Pemisahan administratif tersebut merupakan tindak lanjut usulan sejak tahun 1870-an yang kemudian disetujui oleh Pemerintah Hindia Belanda. Pada 1881, Jombang mulai dipersiapkan sebagai daerah baru di bawah pimpinan Raden Pandji Tjondro Winoto sebagai Patih. Bupati pertama Kabupaten Jombang adalah Raden Adipati Arya Soeroadiningrat, yang dikenal dengan sebutan "Kanjeng Sepuh".
#### Rekam Jejak Sejarah Panjang
Wilayah Jombang telah dihuni sejak masa prasejarah. Hal ini dibuktikan dengan ditemukannya fosil Homo Mojokertensis di lembah Sungai Brantas. Pada masa Kerajaan Medang, wilayah ini tercatat dalam Prasasti Poh Rinting dan Prasasti Tengaran tahun 933 M sebagai daerah perdikan untuk pemeliharaan bangunan suci.
Memasuki era Kerajaan Majapahit, Jombang menjadi bagian dari wilayah kekuasaan. Peninggalan berupa gapura gaya Majapahit masih dapat ditemukan di Desa Tunggorono, Kecamatan Jombang, dan Desa Ngrimbi, Kecamatan Bareng.
Asal-usul nama "Jombang" memiliki dua versi. Versi pertama berasal dari legenda pertarungan Kebo Kicak dan Surontanu yang menyebabkan air kolam berubah menjadi hijau dan merah. Versi kedua menyebut kata "Jombang" berasal dari "jublangan abang" yang ditemukan Buyut Sarmi saat membuka lahan pemukiman.
#### Pusat Pergerakan dan Pendidikan Islam
Pada masa pergerakan nasional, Jombang memiliki peran strategis dalam menentang kolonialisme. Sejumlah tokoh nasional lahir dari wilayah ini, di antaranya KH Hasyim Asy'ari, pendiri Nahdlatul Ulama dan mantan Ketua Masyumi, serta KH Wahid Hasyim, anggota BPUPKI termuda dan Menteri Agama Republik Indonesia pertama.
Jombang juga dikenal sebagai basis Nahdlatul Ulama. Organisasi Islam terbesar di Indonesia tersebut didirikan di Pondok Pesantren Tebuireng pada tahun 1926 oleh KH Hasyim Asy'ari. Sejumlah tokoh lain seperti KH Abdul Wahab Hasbullah, KH Abdurrahman Wahid, dan Hj. Mundjidah Wahab, bupati perempuan pertama Jombang, juga merupakan keturunan dari garis Joko Tingkir.
#### Status Hukum dan Perkembangan Wilayah
Status Kabupaten Jombang diperkuat melalui Undang-Undang Nomor 12 Tahun 1950 tentang Pembentukan Daerah Kabupaten dalam Lingkungan Provinsi Jawa Timur.

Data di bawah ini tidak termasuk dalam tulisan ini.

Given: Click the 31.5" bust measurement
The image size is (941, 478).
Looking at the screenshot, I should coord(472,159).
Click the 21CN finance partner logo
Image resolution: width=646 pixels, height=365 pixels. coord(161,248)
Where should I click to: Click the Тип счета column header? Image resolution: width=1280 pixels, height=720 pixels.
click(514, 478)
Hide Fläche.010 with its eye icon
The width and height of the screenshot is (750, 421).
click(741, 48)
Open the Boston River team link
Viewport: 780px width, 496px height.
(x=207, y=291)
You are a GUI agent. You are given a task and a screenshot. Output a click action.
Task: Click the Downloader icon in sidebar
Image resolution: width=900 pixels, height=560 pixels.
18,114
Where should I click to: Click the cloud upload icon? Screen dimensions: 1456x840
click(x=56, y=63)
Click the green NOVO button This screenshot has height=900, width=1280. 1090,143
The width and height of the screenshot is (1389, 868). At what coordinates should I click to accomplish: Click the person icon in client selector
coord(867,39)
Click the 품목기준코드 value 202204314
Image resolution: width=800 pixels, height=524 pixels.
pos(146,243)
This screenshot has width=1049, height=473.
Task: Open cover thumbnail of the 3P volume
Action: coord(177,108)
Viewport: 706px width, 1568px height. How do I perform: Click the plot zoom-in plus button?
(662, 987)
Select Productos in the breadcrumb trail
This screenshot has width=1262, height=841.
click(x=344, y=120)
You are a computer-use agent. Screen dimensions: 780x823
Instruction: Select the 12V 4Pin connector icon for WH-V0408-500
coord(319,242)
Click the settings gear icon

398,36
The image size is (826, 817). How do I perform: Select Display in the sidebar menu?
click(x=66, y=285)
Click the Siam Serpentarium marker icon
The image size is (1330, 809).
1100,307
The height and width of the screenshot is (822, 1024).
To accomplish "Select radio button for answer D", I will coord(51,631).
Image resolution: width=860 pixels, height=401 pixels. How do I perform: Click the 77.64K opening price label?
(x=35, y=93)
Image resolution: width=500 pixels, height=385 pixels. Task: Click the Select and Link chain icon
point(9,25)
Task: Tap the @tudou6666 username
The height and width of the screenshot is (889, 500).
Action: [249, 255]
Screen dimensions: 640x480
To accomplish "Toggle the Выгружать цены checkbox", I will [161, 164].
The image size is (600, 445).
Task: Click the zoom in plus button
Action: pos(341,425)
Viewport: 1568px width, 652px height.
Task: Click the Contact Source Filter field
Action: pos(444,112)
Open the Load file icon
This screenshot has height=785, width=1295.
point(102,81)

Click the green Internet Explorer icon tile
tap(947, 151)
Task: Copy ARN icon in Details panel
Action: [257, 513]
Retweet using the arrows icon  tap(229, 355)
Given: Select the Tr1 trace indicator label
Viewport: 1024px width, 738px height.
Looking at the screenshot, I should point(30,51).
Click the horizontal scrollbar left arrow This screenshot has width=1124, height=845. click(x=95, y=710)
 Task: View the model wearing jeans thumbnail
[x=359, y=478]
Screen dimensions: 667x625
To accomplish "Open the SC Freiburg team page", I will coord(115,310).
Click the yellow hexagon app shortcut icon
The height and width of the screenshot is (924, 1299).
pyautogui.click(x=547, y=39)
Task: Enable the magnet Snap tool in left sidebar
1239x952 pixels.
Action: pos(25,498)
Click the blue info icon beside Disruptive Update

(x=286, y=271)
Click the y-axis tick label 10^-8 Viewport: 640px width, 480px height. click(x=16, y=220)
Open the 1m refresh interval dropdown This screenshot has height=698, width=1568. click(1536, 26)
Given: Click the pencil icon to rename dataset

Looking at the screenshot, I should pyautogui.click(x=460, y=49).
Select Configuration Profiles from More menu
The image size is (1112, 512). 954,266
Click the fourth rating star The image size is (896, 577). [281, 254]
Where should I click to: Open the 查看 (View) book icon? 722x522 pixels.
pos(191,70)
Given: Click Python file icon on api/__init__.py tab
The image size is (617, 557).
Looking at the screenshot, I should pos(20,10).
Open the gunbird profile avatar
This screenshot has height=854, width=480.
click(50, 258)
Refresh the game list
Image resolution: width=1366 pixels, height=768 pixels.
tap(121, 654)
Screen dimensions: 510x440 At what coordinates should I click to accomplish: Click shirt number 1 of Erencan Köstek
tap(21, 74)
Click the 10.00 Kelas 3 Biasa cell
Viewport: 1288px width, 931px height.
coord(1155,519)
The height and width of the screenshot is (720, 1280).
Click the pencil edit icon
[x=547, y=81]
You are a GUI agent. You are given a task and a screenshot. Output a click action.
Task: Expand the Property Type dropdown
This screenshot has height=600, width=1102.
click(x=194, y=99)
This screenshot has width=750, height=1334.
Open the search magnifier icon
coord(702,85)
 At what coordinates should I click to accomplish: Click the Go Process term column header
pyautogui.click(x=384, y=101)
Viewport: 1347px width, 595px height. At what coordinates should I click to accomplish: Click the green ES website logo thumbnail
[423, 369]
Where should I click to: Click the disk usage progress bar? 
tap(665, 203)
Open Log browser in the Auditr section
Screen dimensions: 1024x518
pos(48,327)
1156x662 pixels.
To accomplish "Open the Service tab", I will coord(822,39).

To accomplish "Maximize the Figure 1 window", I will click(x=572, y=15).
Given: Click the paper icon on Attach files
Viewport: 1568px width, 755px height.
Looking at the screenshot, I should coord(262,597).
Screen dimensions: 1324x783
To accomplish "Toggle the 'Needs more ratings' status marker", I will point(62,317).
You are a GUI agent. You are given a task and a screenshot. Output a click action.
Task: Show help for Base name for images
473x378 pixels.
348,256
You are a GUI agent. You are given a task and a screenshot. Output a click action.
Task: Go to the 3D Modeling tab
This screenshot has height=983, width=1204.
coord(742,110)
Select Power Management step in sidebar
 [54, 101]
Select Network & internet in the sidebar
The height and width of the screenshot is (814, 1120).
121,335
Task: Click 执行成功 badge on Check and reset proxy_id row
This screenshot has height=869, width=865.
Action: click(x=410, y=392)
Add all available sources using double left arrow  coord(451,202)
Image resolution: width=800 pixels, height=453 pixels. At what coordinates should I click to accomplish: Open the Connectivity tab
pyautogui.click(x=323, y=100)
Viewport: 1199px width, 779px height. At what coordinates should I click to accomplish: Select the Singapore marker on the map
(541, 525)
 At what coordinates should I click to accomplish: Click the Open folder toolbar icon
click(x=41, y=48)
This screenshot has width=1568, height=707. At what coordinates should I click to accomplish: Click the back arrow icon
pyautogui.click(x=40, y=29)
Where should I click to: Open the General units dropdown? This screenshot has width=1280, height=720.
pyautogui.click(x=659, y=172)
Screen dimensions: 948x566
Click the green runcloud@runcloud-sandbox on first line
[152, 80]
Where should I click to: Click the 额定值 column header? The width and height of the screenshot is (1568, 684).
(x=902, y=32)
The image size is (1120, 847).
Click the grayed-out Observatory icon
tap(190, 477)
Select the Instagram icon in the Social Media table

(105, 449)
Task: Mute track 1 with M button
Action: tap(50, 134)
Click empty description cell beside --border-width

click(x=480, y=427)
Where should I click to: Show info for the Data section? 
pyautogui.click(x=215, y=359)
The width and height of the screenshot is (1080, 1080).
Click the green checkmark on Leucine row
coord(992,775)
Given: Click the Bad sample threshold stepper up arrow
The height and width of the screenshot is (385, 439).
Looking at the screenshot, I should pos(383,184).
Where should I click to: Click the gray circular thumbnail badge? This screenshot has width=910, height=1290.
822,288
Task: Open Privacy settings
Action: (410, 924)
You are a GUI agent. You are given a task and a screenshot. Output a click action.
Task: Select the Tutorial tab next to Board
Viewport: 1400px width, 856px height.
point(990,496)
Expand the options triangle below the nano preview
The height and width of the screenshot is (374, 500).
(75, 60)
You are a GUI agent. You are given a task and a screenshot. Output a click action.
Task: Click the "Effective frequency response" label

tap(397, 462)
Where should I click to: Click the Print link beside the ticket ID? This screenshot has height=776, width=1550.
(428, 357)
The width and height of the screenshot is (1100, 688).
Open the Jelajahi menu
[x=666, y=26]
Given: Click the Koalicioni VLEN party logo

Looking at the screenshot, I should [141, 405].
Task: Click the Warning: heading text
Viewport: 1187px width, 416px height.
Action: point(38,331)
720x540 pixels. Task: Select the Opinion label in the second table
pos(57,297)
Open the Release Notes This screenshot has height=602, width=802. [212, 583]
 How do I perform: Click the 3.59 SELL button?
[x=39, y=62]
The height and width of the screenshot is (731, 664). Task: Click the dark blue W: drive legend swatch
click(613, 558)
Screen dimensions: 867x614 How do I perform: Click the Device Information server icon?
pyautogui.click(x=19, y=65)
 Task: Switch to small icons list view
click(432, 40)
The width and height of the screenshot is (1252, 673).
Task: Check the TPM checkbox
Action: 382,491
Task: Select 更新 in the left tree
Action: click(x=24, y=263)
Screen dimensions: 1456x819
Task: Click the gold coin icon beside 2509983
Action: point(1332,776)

Pasca kemerdekaan, wilayah administrasi Jombang mengalami beberapa kali pemekaran. Pada tahun 1982 dibentuk tiga kecamatan baru: Jogoroto, Bandarkedungmulyo, dan Megaluh. Kemudian pada 2001 ditambah Kecamatan Ngusikan hasil pemekaran dari Kecamatan Kudu.
Hingga saat ini, Jombang tetap dikenal sebagai "Kota Santri" sekaligus daerah dengan tingkat toleransi tinggi, tempat bertemunya berbagai budaya Jawa, Madura, Arab, dan Tionghoa.